Fig 3. Imaging the interaction of the HPIV3 virions with a natural host receptor.

To capture viral-host interactions and prevent the activation of F, samples were incubated at 4°C prior to vitrification. (A, B, C) Contrast-inverted (A) cryo-ET and (B, C) cryo-EM images of HPIV3 interactions with target erythrocyte fragment membranes. Insets: enlarged areas show thin lines of density connecting HN to the target erythrocyte fragment membranes. (D, E) Enlarged regions (D) distal and (E) proximal to the viral-host interaction site with accompanying density line plots of each region.
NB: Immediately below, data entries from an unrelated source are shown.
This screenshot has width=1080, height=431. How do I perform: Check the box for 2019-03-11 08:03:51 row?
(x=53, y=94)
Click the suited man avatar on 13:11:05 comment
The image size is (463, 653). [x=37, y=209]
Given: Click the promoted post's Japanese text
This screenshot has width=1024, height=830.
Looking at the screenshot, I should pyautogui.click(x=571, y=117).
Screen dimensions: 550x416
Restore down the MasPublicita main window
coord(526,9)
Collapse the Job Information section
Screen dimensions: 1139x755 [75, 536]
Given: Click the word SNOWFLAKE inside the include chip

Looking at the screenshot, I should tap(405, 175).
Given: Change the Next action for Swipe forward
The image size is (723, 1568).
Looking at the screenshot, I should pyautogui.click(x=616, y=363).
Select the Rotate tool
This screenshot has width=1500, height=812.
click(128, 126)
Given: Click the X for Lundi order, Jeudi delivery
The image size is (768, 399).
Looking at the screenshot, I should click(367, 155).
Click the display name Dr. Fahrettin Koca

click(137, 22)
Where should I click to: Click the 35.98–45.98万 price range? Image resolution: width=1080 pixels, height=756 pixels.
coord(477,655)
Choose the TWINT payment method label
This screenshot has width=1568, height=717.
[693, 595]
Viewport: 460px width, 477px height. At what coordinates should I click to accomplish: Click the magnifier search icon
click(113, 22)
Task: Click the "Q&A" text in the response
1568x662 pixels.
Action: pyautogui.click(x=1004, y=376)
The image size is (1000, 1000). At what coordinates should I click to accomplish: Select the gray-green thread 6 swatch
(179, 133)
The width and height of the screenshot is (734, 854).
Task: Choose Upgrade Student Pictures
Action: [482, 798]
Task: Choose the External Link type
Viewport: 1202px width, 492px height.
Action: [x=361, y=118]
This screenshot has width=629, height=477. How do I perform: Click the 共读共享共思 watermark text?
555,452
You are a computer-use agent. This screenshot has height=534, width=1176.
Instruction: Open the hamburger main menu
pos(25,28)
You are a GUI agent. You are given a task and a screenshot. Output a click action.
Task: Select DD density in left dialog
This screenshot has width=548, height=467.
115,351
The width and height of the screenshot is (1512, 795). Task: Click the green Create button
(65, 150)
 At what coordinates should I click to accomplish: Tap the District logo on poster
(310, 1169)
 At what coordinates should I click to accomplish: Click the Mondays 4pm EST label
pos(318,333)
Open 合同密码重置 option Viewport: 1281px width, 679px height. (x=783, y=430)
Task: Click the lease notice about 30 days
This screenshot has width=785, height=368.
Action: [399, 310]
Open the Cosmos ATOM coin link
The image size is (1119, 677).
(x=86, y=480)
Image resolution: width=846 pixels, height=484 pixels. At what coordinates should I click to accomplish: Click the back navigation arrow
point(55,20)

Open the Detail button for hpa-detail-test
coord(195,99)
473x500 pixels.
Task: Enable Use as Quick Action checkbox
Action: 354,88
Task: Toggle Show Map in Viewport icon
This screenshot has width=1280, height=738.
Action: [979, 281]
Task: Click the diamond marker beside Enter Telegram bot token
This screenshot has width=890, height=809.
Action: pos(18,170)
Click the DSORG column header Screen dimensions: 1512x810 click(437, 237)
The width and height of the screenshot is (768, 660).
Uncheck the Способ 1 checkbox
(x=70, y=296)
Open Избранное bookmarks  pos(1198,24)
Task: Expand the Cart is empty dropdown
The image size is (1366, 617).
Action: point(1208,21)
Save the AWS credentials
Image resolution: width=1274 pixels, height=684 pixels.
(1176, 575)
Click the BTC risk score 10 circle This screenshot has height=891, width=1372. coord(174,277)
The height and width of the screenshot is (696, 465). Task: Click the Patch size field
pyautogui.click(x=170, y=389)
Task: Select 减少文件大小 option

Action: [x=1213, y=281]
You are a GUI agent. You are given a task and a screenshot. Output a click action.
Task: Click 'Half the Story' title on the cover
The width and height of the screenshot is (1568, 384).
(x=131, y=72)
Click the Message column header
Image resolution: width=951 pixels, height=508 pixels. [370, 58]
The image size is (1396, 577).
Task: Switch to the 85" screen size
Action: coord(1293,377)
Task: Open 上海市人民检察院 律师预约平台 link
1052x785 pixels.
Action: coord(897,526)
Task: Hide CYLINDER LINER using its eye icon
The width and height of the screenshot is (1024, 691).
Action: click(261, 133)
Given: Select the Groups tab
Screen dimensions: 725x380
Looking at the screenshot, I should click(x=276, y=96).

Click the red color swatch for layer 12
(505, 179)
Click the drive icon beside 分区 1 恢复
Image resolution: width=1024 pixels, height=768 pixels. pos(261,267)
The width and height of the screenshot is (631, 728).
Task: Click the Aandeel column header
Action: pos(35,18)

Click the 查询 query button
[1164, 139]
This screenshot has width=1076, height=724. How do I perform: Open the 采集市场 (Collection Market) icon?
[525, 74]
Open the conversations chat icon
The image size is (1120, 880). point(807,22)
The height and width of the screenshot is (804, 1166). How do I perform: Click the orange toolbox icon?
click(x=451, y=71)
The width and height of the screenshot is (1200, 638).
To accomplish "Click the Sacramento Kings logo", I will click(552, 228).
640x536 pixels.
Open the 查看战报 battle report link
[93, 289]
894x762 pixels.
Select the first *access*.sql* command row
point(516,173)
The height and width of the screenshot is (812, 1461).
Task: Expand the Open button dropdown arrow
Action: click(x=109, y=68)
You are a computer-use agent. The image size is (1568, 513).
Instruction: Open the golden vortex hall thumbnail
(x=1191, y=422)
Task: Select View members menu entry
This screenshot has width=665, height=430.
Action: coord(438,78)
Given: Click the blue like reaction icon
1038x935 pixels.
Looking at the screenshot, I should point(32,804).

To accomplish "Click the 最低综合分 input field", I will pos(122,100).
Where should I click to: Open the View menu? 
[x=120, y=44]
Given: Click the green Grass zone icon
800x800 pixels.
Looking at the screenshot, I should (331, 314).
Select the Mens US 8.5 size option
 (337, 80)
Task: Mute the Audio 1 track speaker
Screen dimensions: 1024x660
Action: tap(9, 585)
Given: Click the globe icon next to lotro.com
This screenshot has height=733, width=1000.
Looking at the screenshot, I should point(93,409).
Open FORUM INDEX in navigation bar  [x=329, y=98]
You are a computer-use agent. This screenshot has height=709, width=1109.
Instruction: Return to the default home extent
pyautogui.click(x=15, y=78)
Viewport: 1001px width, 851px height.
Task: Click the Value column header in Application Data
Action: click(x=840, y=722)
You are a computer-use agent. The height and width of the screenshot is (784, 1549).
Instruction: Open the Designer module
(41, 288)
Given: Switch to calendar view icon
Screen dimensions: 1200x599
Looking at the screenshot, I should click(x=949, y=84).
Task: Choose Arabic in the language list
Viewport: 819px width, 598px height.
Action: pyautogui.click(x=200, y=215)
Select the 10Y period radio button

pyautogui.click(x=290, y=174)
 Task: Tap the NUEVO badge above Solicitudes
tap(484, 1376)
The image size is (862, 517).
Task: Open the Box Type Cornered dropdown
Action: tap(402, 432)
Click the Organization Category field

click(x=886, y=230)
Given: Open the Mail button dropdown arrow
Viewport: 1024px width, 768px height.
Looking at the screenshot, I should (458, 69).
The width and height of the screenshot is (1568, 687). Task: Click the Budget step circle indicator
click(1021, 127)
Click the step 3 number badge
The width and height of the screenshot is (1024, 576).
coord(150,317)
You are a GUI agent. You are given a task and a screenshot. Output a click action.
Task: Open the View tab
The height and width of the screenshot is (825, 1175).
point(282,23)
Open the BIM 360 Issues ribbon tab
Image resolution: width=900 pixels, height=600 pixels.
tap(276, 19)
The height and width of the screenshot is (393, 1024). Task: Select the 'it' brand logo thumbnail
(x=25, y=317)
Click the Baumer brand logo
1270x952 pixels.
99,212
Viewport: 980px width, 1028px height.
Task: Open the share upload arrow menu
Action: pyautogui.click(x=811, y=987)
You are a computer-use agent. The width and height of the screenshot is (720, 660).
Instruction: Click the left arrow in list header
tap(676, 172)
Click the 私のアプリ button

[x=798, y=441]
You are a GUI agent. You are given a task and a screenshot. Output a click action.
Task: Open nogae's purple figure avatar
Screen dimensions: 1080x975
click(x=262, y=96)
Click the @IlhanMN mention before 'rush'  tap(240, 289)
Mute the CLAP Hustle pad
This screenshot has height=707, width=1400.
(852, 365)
Relative density measurements in arbitrary units (a.u.) of the space between the viral envelope (V.E.) and HN or the target human erythrocyte fragment membrane (H.E.) with distances measured from positions of half-maximum density (distance at half-maximum density of outer leaflet to peak intensity distal to membrane), showing the positions of each viral envelope glycoprotein. (F) Box plot of distances measured from regions equivalent to (D) and (E) with each distance represented by boxes of the same color as those overlaid in the graphs of panels (D) and (E). Dashed vertical lines indicate half maximum distance of the viral envelope (V.E.), HN, and host envelope (H.E.). Numbers indicate average heights of 38 measurements with +/- standard deviations. Scale bars: (A, B, C) 50 nm.